Riceviamo e pubblichiamo la nota di Michele Giardino, consigliere comunale del Gruppo Misto.
“Ho attraversato tutta la città. Poi ho salita un’erta, popolosa in principio, in là deserta, chiusa da un muricciolo: un cantuccio in cui solo siedo; e mi pare che dove esso termina termini la città”. Inizia così la poesia di Umberto Saba intitolata “Trieste”, la sua città. Quel muricciolo mi fa venire in mente la tangenziale di Piacenza. Mi pare che dove essa è tracciata, finisca, debba inesorabilmente finire la nostra città.
La città è un organismo vivente, un corpo alimentato dal sistema di reti che le varie attività umane intrecciano. Esiste una legge di scala anche all’interno delle città: in un contesto di pianificazione urbana sostenibile, a un sistema di maggiori dimensioni, corrisponde un consumo minore di energia pro-capite. In natura, i coralli crescono dove esistono già delle ramificazioni, gli alberi dispongono il maggior numero di foglie su un numero contenuto di rami e nei mammiferi la crescita porta a un rallentamento del metabolismo. Lo stesso meccanismo di risparmio si attiva nei centri abitati. Città in fase di sviluppo rallentano il loro metabolismo, ovvero il consumo di risorse, durante la crescita. Interviene un processo di ottimizzazione che è direttamente proporzionale all’espansione della città.
Per contro, dove ci sono più connessioni, più intrecci, più comunicazioni, più combinazioni, tutto è più vivo (e più vivibile). Perché ci sono più incontri e si crea più varietà. E più si crea varietà, più un luogo, una cultura, una società è attraente, dinamica, energetica. Città più grandi offrono abbondanza di scelte, quindi meno uniformità e più molteplicità.
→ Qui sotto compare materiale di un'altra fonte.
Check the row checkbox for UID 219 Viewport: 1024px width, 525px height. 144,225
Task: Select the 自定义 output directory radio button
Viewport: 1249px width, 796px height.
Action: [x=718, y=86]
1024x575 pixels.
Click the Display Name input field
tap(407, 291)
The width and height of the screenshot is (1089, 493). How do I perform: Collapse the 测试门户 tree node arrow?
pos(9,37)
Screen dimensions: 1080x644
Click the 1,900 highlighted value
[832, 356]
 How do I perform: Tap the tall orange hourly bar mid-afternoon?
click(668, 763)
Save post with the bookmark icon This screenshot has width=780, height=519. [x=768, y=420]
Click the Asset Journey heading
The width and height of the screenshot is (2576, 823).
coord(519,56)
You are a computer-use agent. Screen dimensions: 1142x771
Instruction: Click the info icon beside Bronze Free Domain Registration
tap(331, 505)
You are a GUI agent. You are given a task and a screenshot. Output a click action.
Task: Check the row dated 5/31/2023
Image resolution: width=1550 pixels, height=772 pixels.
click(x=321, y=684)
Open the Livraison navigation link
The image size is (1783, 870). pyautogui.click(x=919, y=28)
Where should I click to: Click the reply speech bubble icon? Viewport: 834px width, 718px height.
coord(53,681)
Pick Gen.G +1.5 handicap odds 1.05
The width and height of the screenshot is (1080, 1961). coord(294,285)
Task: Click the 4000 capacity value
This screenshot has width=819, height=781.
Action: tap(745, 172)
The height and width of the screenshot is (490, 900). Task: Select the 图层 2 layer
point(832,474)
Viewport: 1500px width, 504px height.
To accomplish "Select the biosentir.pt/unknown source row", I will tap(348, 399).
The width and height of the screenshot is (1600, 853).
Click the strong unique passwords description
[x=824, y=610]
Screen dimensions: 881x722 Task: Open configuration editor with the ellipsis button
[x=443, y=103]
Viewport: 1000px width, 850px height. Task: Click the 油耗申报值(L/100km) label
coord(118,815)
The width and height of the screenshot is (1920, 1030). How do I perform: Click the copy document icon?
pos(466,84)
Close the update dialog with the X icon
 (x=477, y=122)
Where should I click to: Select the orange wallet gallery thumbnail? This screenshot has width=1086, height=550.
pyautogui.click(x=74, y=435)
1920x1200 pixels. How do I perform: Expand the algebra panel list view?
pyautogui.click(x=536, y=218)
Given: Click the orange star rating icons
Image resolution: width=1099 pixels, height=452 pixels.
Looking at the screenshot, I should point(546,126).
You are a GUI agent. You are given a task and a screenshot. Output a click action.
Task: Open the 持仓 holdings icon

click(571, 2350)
Prendiamo le metropoli: contengono, producono e moltiplicano varietà, funzionano in questo senso come veri e propri organismi viventi. La dinamica dei movimenti, degli incontri, delle azioni in una grande città è identica a quella dei batteri, dei neuroni, dei codici genetici: si intrecciano, si scambiano, si accoppiano e si respingono. Alcune di queste connessioni non portano a nulla, la maggior parte crea invece qualcosa di più complesso, di inedito. Idee, nuove forme di vita. È questo, da sempre, il metabolismo del processo biologico, che oggi si arricchisce e si espande perché anche tutte le nuove tecnologie sono fondate sullo scatenamento delle connessioni.
Nel 2050, sei miliardi e mezzo di individui vivranno in aree urbanizzate estese per quasi 120 milioni di ettari di suolo mondiale (quattro volte l’intera superficie dell’Italia). Affrontare il fenomeno dell’espansione urbana come una crescita naturale è il punto di partenza per ridurre l’impatto delle città sul territorio. Le scienze naturali sono di grande aiuto per capire le dinamiche con cui la città si amplia e per controllarne l’evoluzione. Occorre imparare a considerare la città alla stregua di un organismo vivente, il cui tessuto può espandersi, deve espandersi senza minacciare la biodiversità.
Piacenza non fa eccezione. Il mio personale auspicio è che possa essere protagonista, nei prossimi decenni, di un aumento della sua popolazione residente, sia per capacità di intercettare nuovi abitanti, sia per propensione a favorire un incremento demografico naturale. Se ciò accadrà, da qui a trent’anni, sarà inevitabile ripensare il suo spazio di evoluzione. Con buona pace di un poetico muricciolo o di una idilliaca tangenziale.